- _Records to process_
======

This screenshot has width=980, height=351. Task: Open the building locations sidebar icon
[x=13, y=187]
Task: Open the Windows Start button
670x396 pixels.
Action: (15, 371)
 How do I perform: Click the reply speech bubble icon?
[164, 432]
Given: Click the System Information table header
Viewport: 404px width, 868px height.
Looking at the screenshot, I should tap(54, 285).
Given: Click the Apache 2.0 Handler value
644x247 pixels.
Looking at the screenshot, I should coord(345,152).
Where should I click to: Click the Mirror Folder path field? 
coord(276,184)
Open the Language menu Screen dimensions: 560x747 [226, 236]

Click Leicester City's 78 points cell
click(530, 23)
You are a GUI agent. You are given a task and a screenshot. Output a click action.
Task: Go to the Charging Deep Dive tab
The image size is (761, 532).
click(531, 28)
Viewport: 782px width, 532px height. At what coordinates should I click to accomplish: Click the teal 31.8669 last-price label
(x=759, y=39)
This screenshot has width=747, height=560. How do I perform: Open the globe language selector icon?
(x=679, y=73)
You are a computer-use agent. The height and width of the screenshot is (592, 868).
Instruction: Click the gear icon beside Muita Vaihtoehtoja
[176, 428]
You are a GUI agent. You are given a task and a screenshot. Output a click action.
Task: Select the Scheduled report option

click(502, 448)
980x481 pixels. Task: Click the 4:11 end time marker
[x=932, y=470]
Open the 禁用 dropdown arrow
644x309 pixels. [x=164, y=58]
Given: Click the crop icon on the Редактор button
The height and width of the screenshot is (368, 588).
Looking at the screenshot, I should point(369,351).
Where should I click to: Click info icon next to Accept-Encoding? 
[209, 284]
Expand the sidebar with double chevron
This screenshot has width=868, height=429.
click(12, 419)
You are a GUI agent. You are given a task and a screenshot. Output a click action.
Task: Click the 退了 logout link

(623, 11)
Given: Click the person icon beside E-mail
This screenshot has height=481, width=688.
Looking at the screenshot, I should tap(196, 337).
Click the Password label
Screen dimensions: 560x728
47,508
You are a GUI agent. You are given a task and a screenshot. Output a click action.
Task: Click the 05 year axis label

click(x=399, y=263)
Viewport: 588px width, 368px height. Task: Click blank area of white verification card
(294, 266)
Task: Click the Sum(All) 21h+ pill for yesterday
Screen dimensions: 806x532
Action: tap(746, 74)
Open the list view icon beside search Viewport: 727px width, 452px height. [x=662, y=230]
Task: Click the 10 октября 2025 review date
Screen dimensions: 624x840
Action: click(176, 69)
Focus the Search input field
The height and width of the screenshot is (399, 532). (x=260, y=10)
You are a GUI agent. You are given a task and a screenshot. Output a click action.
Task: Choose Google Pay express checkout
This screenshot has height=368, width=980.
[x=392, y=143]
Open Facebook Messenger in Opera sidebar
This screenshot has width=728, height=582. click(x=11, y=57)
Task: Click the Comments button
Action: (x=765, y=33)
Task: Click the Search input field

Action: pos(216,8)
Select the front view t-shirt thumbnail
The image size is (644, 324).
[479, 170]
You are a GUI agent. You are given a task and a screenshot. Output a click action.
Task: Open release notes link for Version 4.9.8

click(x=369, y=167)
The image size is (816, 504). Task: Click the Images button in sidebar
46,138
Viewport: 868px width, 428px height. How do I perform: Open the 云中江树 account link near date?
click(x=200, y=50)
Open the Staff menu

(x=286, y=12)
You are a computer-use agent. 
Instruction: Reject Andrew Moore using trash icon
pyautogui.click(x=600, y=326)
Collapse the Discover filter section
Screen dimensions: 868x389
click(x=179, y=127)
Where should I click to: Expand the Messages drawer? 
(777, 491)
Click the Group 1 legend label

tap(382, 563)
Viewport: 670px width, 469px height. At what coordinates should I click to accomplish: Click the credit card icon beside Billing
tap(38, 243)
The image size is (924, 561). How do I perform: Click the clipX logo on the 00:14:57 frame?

======

- _What to work on_
The answer should consist solely of the lines from the one that contains "This screenshot has height=368, width=980." through the end of the material above, copied exactly.

- _Worked solution_
This screenshot has height=368, width=980.
[x=392, y=143]
Open Facebook Messenger in Opera sidebar
This screenshot has width=728, height=582. click(x=11, y=57)
Task: Click the Comments button
Action: (x=765, y=33)
Task: Click the Search input field

Action: pos(216,8)
Select the front view t-shirt thumbnail
The image size is (644, 324).
[479, 170]
You are a GUI agent. You are given a task and a screenshot. Output a click action.
Task: Open release notes link for Version 4.9.8

click(x=369, y=167)
The image size is (816, 504). Task: Click the Images button in sidebar
46,138
Viewport: 868px width, 428px height. How do I perform: Open the 云中江树 account link near date?
click(x=200, y=50)
Open the Staff menu

(x=286, y=12)
You are a computer-use agent. 
Instruction: Reject Andrew Moore using trash icon
pyautogui.click(x=600, y=326)
Collapse the Discover filter section
Screen dimensions: 868x389
click(x=179, y=127)
Where should I click to: Expand the Messages drawer? 
(777, 491)
Click the Group 1 legend label

tap(382, 563)
Viewport: 670px width, 469px height. At what coordinates should I click to accomplish: Click the credit card icon beside Billing
tap(38, 243)
The image size is (924, 561). How do I perform: Click the clipX logo on the 00:14:57 frame?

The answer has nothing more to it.